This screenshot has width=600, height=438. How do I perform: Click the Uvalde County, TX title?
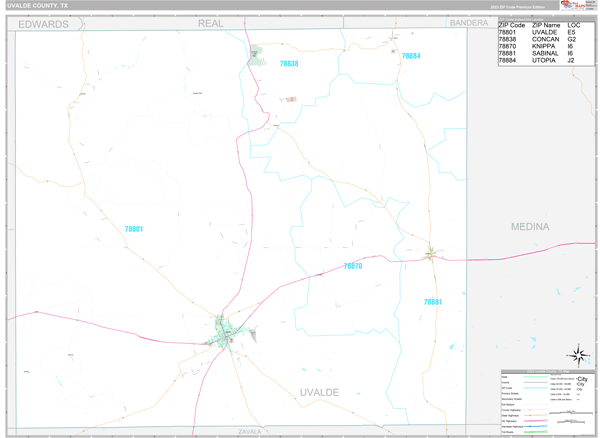pyautogui.click(x=38, y=5)
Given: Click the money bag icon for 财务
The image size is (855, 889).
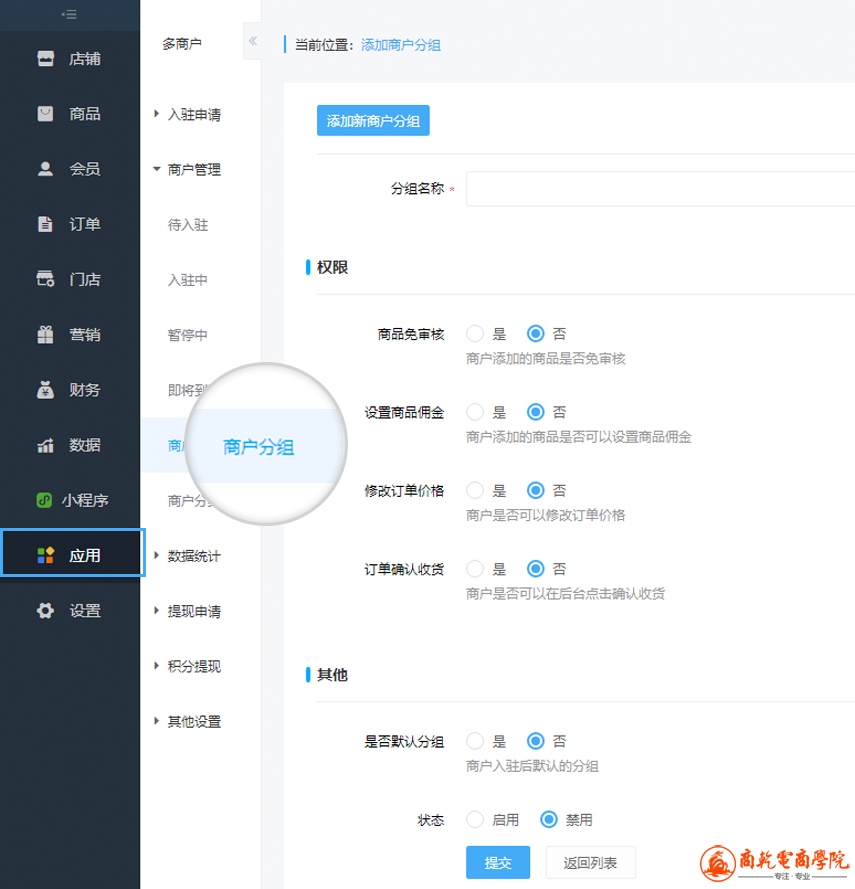Looking at the screenshot, I should [45, 390].
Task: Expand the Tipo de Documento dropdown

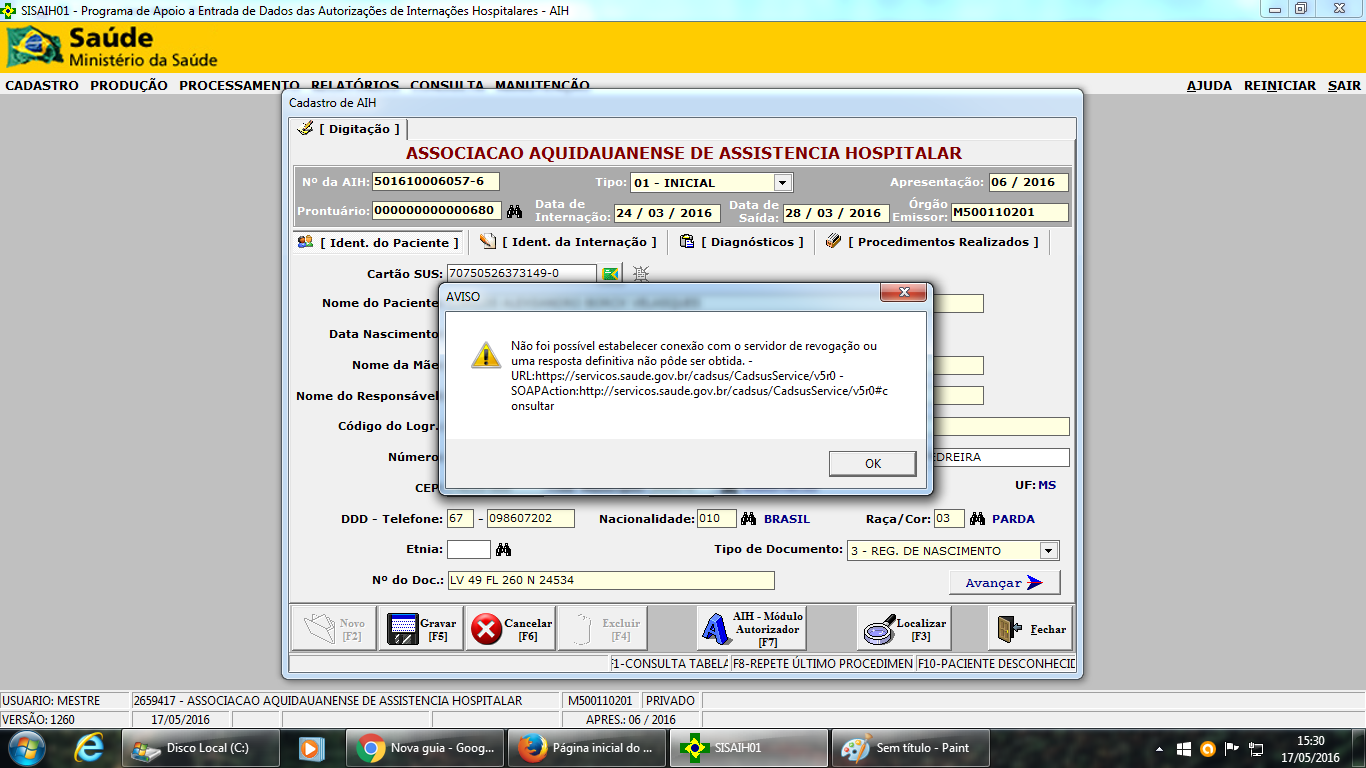Action: coord(1048,551)
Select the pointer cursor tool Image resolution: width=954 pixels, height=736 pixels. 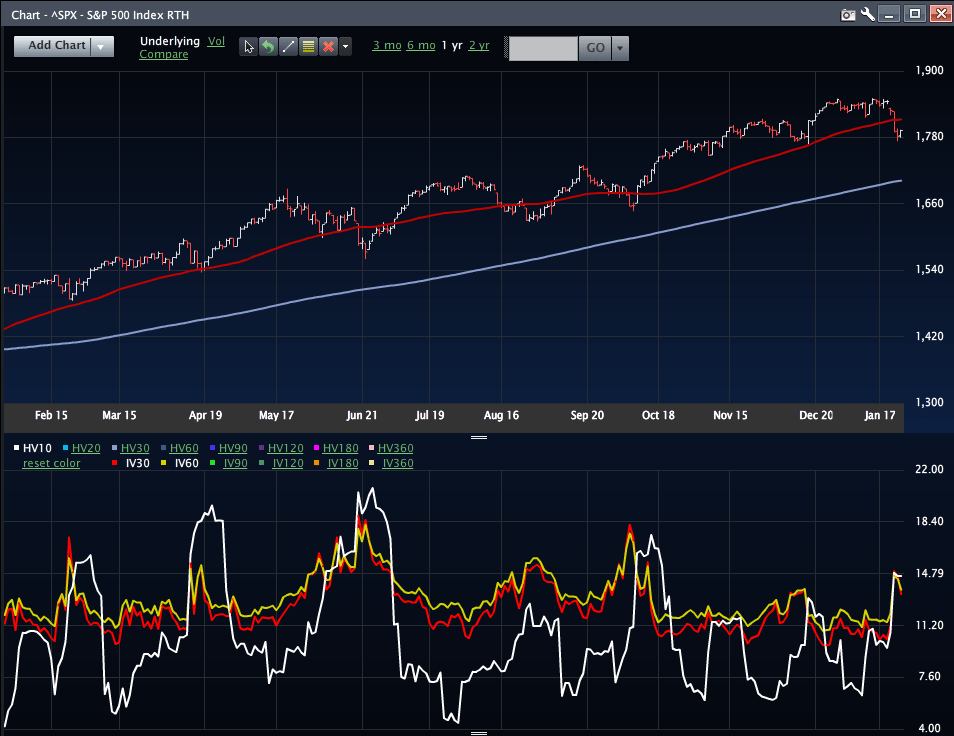[249, 46]
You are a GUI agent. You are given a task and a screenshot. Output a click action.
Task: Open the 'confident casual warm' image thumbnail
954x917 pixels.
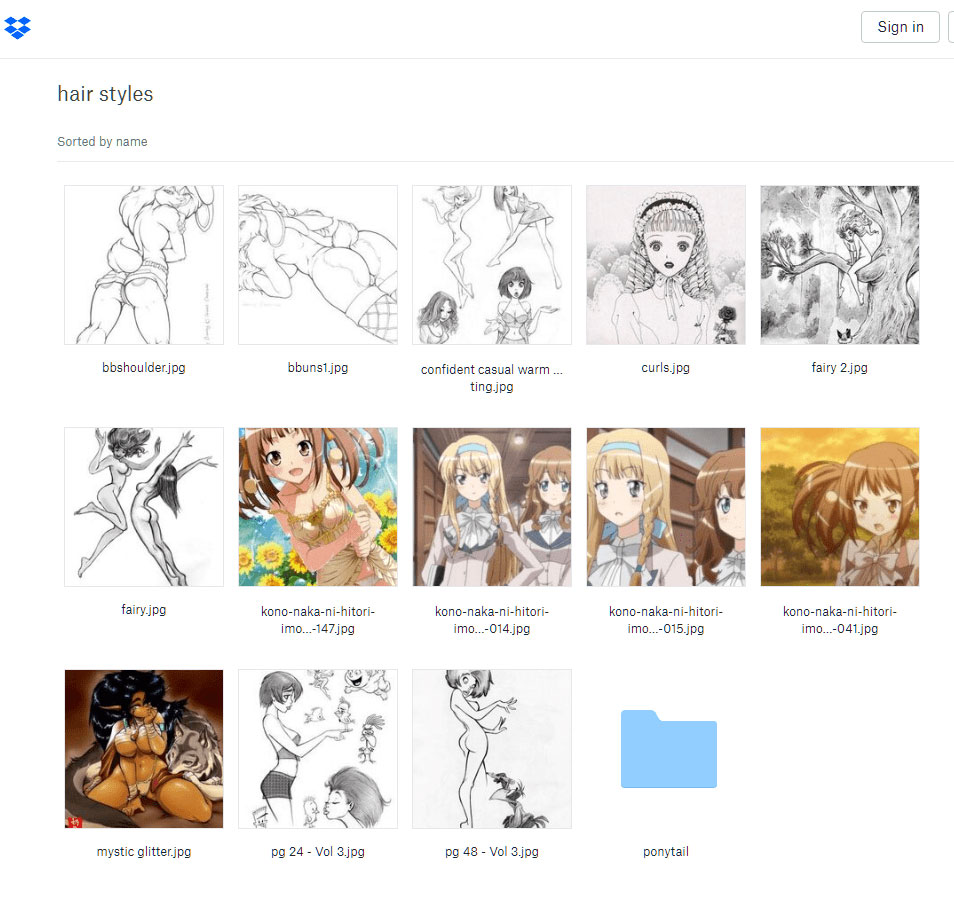492,265
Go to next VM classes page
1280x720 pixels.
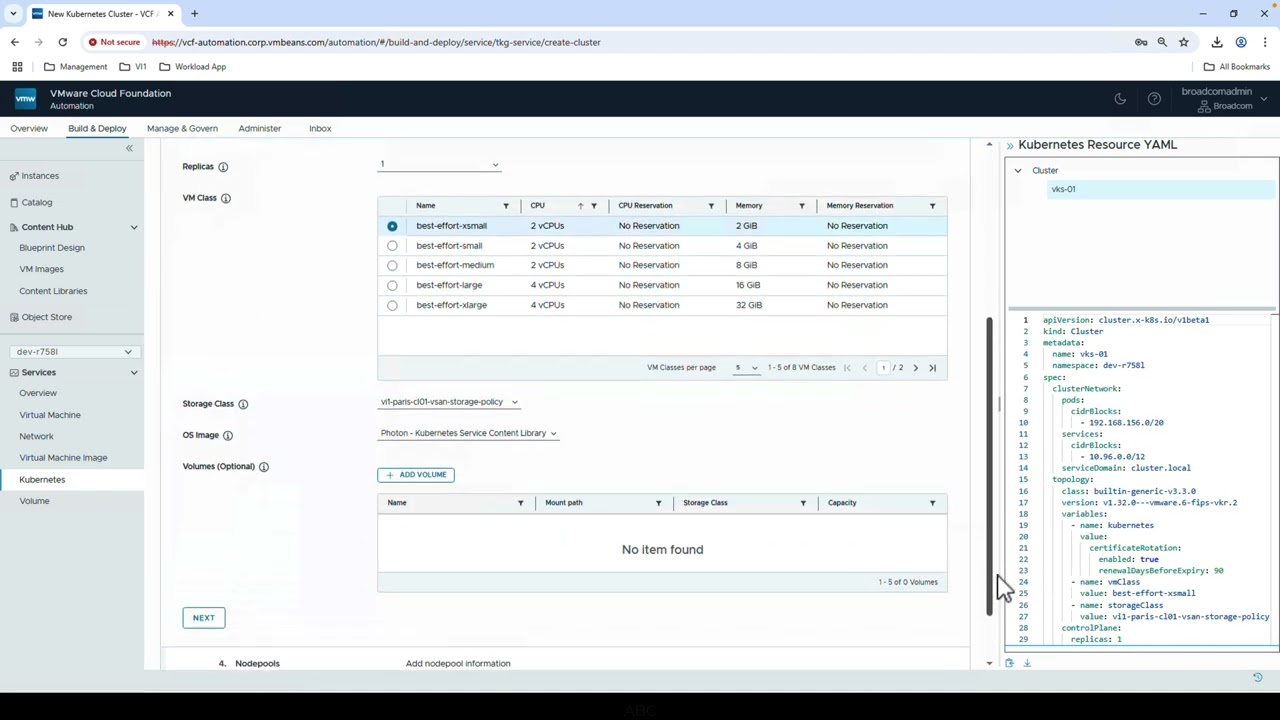pyautogui.click(x=915, y=368)
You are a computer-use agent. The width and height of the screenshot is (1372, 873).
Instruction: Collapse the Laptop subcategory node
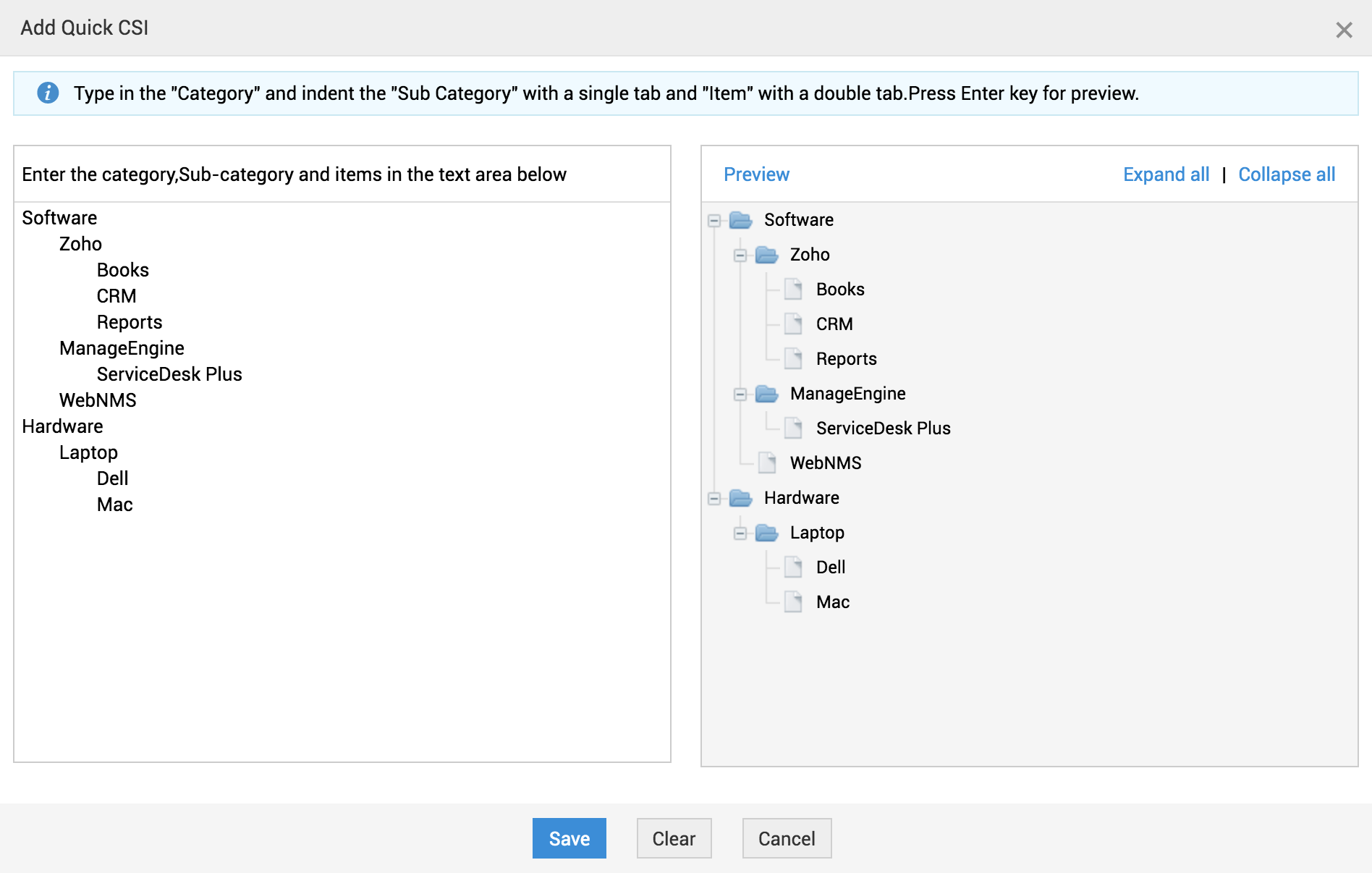[x=740, y=534]
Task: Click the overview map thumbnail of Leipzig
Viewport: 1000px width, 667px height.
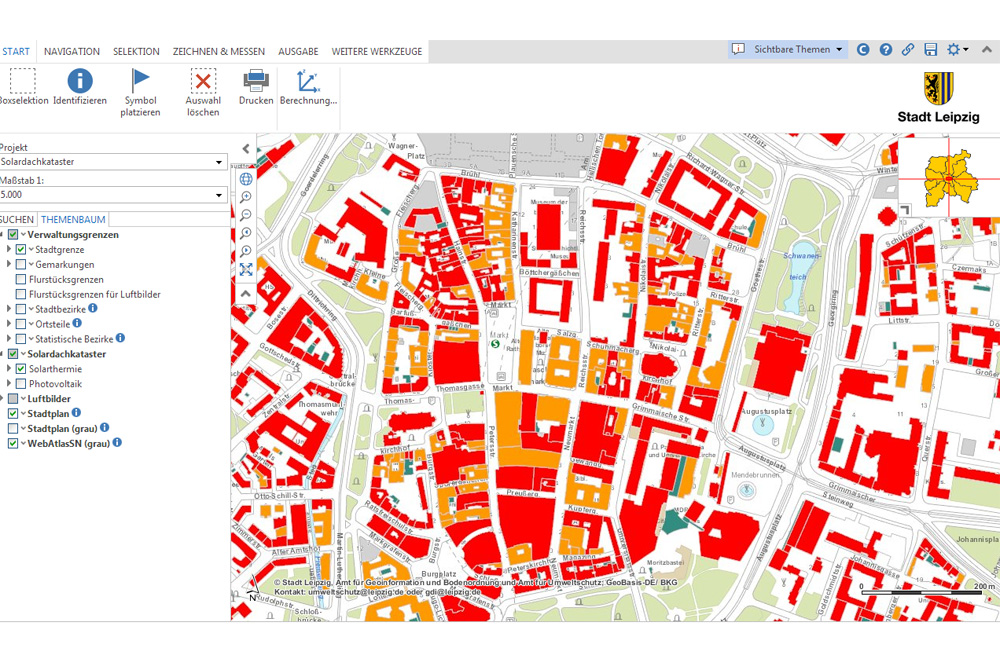Action: pos(948,178)
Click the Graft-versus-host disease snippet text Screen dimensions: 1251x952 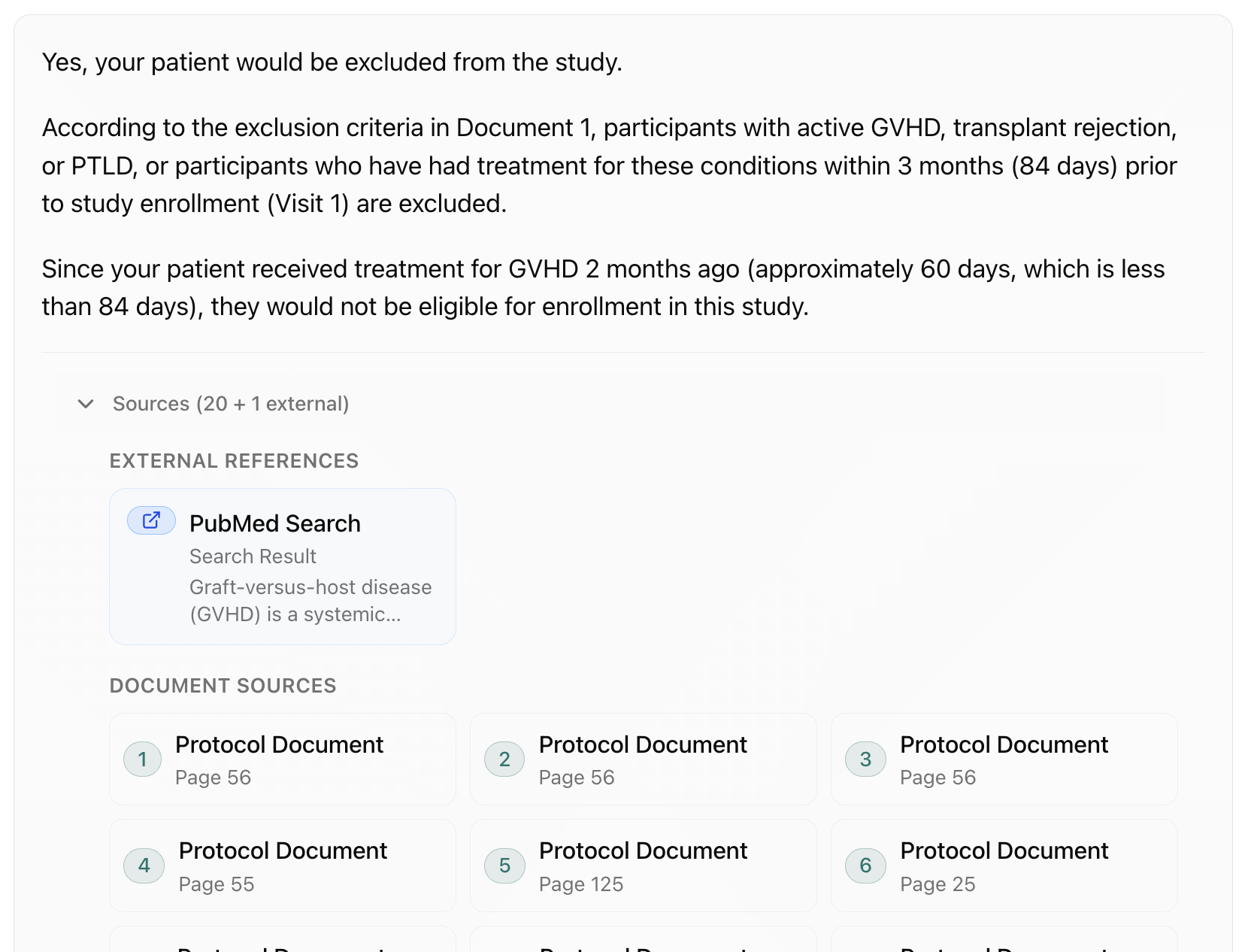tap(310, 600)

########################################

_About this exercise_
From the data, collect all lines where the string "agent" appears.

_The completed task_
You are a GUI agent. You are given a task and a screenshot. Output a click action.
You are a computer-use agent. The width and height of the screenshot is (1372, 873).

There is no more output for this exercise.